By Chris Dufresne
No. 16 California
First, a little context: California football was 0-11, 3-8 and 1-10 in the three seasons before Jeff Tedford arrived as coach in 2002. The Golden Bears would have counted their lucky stars to land Tedford, but they didn't have any. The team Tedford inherited from Tom Holmoe was this bad: Cal was supposed to play at Rutgers the weekend after Sept. 11, 2001, but the game was postponed to Nov. 23. When November rolled around, Cal was 0-10 and Rutgers had lost its last three Big East Conference games by the scores of 80-7, 42-0 and 38-7. Rutgers wanted to cancel the game, but Cal said no way. It was willing to fly across the country to pick up its only victory, 20-10.
Cal then got a huge break. Tedford, an assistant on Mike Bellotti's Oregon staff, was set to take the San Diego State job when Cal made an 11th hour call to change his mind. Tedford is 59-30 in seven seasons at Berkeley and his team is pressing to make another run at USC for this year's Pacific 10 Conference title. The Golden Bears rate higher in other preseason publications -- Phil Steele (9), Athlon (11), Lindy's (12), ESPN.com (13) and USA Today (12) -- but Rankman is more cautious if only because he has followed Cal's ups and bumps through the years. Cal has been a good, not great, program that needs to finish a sale. In 2003, Cal appeared destined to become USC's primary challenger after it shocked the Trojans in a triple-overtime thriller.

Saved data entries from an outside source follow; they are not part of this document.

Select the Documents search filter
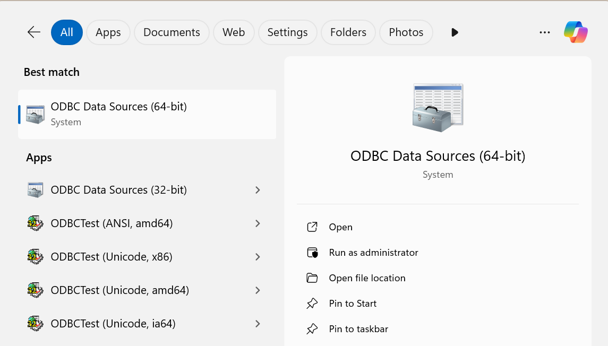 coord(172,32)
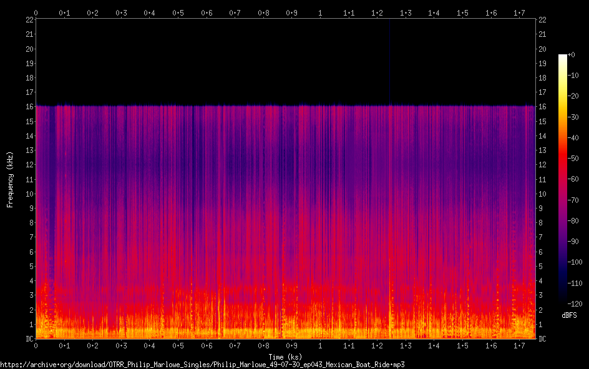The width and height of the screenshot is (589, 369).
Task: Click the 5 kHz tick on the right axis
Action: coord(540,267)
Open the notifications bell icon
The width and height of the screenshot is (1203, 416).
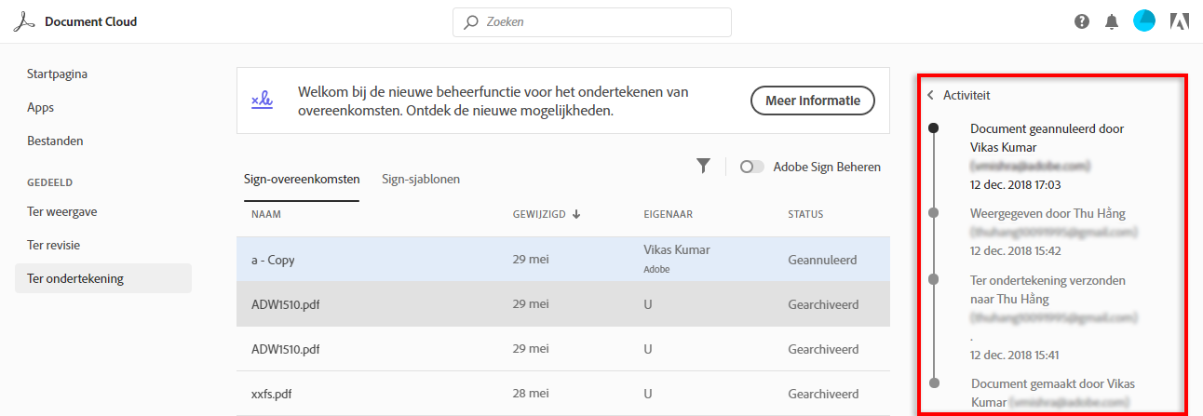[x=1111, y=21]
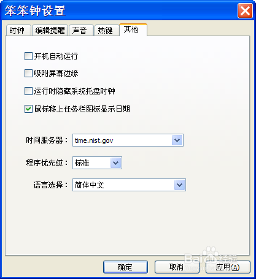Screen dimensions: 256x279
Task: Click the 其他 tab
Action: tap(133, 29)
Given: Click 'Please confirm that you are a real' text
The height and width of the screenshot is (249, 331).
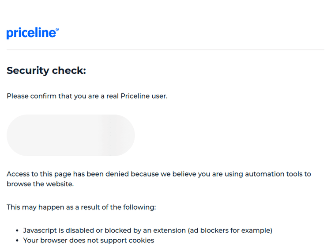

But the story ended with Cal finishing 8-6 and USC winning the Associated Press national title. Cal has since lost five games in a row to USC. Why will this year be different? "We have great respect for them," Tedford said of the Trojans. "We don't fear them. We don't look at that differently this year, only that we play them at home." In 2006, Cal was 8-1 before consecutive losses at Arizona and USC wrecked the team's outright conference title hopes (Cal was co-Pac-10 champion but lost the BCS bid to USC).
In 2007, Cal was 5-0 and mere yards from becoming the No. 1 ranked team in the country for the first time since 1951 when it suffered a crushing home loss against Oregon State and collapsed to a 7-6 finish. Last year, an early-riser loss at Maryland lost Cal some national credibility. Is it finally Tedford time? His team has the league's fastest running back in Jahvid Best. Cal has had a 1,000-yard rusher in each of Tedford's seven seasons. The Golden Bears return eight starters on defense and USC loses eight. Cal has another early-morning test, at Minnesota on Sept. 12. But at least this year the team is flying in early to get body-clock acclimated. And, before Cal gets to USC on Oct. 3, it must play at Oregon on Sept. 26. If Cal can get to 4-0 before it faces USC, that becomes the Pac-10 game of the year and another Berkeley now-or-never moment.